• _RECORDS FOR THIS TASK_
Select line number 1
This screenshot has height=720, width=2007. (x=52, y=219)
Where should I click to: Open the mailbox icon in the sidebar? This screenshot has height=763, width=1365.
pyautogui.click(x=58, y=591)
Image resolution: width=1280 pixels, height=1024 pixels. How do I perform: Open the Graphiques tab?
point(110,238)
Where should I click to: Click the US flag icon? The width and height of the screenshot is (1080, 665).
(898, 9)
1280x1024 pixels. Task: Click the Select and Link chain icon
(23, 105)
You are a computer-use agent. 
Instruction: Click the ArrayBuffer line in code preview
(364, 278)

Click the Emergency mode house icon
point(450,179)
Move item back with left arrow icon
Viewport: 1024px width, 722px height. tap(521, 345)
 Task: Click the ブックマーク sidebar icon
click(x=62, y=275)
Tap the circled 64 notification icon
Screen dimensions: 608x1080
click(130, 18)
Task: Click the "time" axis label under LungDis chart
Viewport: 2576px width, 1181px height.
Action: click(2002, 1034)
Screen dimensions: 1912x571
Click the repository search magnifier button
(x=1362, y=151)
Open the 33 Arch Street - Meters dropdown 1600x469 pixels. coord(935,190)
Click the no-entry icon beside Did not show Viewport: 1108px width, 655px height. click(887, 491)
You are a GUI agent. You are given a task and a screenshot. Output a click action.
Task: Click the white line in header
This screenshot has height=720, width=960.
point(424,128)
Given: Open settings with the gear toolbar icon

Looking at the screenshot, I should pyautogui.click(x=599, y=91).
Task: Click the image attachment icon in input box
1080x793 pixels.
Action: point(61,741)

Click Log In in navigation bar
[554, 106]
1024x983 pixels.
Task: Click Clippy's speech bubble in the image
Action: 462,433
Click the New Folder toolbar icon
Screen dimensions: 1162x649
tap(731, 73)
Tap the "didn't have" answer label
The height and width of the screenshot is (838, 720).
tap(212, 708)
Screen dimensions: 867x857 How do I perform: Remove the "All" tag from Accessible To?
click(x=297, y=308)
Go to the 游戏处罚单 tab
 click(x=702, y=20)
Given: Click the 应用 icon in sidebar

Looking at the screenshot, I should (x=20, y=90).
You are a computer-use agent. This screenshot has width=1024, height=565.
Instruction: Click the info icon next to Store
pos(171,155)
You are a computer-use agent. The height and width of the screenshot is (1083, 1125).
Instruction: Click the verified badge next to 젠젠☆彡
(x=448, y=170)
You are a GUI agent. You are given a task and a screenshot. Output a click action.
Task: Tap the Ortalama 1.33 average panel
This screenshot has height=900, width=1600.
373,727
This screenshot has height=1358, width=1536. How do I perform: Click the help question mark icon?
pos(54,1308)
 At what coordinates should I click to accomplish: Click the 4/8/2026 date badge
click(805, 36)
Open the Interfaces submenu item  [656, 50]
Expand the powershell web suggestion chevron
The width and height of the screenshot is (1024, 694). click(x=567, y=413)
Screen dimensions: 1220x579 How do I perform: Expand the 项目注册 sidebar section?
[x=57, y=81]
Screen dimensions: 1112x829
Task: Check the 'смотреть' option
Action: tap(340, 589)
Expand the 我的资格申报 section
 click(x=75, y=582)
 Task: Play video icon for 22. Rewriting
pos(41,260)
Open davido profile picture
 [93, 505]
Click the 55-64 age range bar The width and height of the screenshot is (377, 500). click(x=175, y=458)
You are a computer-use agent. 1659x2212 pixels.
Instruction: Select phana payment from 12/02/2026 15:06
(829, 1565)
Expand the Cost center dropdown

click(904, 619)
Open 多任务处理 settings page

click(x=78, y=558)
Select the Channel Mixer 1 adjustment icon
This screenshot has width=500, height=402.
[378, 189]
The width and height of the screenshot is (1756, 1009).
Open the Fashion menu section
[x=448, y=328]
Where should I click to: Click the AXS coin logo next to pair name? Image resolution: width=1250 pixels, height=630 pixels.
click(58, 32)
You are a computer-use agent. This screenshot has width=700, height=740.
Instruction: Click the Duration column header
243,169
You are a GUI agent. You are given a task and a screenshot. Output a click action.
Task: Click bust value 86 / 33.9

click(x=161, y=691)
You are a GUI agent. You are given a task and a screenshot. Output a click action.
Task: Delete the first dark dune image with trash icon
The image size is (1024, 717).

• _WHAT YOU ARE ASKED TO DO_
In full and without changes, repeat the listing.

• _ANSWER BOX_
Select line number 1
This screenshot has height=720, width=2007. (x=52, y=219)
Where should I click to: Open the mailbox icon in the sidebar? This screenshot has height=763, width=1365.
pyautogui.click(x=58, y=591)
Image resolution: width=1280 pixels, height=1024 pixels. How do I perform: Open the Graphiques tab?
point(110,238)
Where should I click to: Click the US flag icon? The width and height of the screenshot is (1080, 665).
(898, 9)
1280x1024 pixels. Task: Click the Select and Link chain icon
(23, 105)
You are a computer-use agent. 
Instruction: Click the ArrayBuffer line in code preview
(364, 278)

Click the Emergency mode house icon
point(450,179)
Move item back with left arrow icon
Viewport: 1024px width, 722px height. tap(521, 345)
 Task: Click the ブックマーク sidebar icon
click(x=62, y=275)
Tap the circled 64 notification icon
Screen dimensions: 608x1080
click(130, 18)
Task: Click the "time" axis label under LungDis chart
Viewport: 2576px width, 1181px height.
Action: click(2002, 1034)
Screen dimensions: 1912x571
Click the repository search magnifier button
(x=1362, y=151)
Open the 33 Arch Street - Meters dropdown 1600x469 pixels. coord(935,190)
Click the no-entry icon beside Did not show Viewport: 1108px width, 655px height. click(887, 491)
You are a GUI agent. You are given a task and a screenshot. Output a click action.
Task: Click the white line in header
This screenshot has height=720, width=960.
point(424,128)
Given: Open settings with the gear toolbar icon

Looking at the screenshot, I should pyautogui.click(x=599, y=91).
Task: Click the image attachment icon in input box
1080x793 pixels.
Action: point(61,741)

Click Log In in navigation bar
[554, 106]
1024x983 pixels.
Task: Click Clippy's speech bubble in the image
Action: 462,433
Click the New Folder toolbar icon
Screen dimensions: 1162x649
tap(731, 73)
Tap the "didn't have" answer label
The height and width of the screenshot is (838, 720).
tap(212, 708)
Screen dimensions: 867x857 How do I perform: Remove the "All" tag from Accessible To?
click(x=297, y=308)
Go to the 游戏处罚单 tab
 click(x=702, y=20)
Given: Click the 应用 icon in sidebar

Looking at the screenshot, I should (x=20, y=90).
You are a computer-use agent. This screenshot has width=1024, height=565.
Instruction: Click the info icon next to Store
pos(171,155)
You are a computer-use agent. The height and width of the screenshot is (1083, 1125).
Instruction: Click the verified badge next to 젠젠☆彡
(x=448, y=170)
You are a GUI agent. You are given a task and a screenshot. Output a click action.
Task: Tap the Ortalama 1.33 average panel
This screenshot has height=900, width=1600.
373,727
This screenshot has height=1358, width=1536. How do I perform: Click the help question mark icon?
pos(54,1308)
 At what coordinates should I click to accomplish: Click the 4/8/2026 date badge
click(805, 36)
Open the Interfaces submenu item  [656, 50]
Expand the powershell web suggestion chevron
The width and height of the screenshot is (1024, 694). click(x=567, y=413)
Screen dimensions: 1220x579 How do I perform: Expand the 项目注册 sidebar section?
[x=57, y=81]
Screen dimensions: 1112x829
Task: Check the 'смотреть' option
Action: tap(340, 589)
Expand the 我的资格申报 section
 click(x=75, y=582)
 Task: Play video icon for 22. Rewriting
pos(41,260)
Open davido profile picture
 [93, 505]
Click the 55-64 age range bar The width and height of the screenshot is (377, 500). click(x=175, y=458)
You are a computer-use agent. 1659x2212 pixels.
Instruction: Select phana payment from 12/02/2026 15:06
(829, 1565)
Expand the Cost center dropdown

click(904, 619)
Open 多任务处理 settings page

click(x=78, y=558)
Select the Channel Mixer 1 adjustment icon
This screenshot has width=500, height=402.
[378, 189]
The width and height of the screenshot is (1756, 1009).
Open the Fashion menu section
[x=448, y=328]
Where should I click to: Click the AXS coin logo next to pair name? Image resolution: width=1250 pixels, height=630 pixels.
click(58, 32)
You are a computer-use agent. This screenshot has width=700, height=740.
Instruction: Click the Duration column header
243,169
You are a GUI agent. You are given a task and a screenshot. Output a click action.
Task: Click bust value 86 / 33.9

click(x=161, y=691)
You are a GUI agent. You are given a task and a screenshot. Output a click action.
Task: Delete the first dark dune image with trash icon
The image size is (1024, 717).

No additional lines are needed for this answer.